START Input material

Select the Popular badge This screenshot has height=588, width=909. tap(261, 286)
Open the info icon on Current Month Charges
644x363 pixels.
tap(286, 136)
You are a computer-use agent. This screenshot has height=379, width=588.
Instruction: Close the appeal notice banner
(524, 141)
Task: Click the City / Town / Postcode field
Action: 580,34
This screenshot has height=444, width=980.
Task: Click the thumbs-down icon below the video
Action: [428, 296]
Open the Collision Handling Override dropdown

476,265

END Input material
START Input material

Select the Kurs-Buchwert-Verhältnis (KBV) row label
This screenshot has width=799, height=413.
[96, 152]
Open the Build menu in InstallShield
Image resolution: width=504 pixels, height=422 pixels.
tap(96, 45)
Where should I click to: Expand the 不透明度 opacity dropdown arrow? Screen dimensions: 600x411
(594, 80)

END Input material

Work to complete:
Starting at the line that has "Select the Popular" in the records above, restate word for word every line until the one that has "You are a computer-use", and include that one as well.

The completed task:
Select the Popular badge This screenshot has height=588, width=909. tap(261, 286)
Open the info icon on Current Month Charges
644x363 pixels.
tap(286, 136)
You are a computer-use agent. This screenshot has height=379, width=588.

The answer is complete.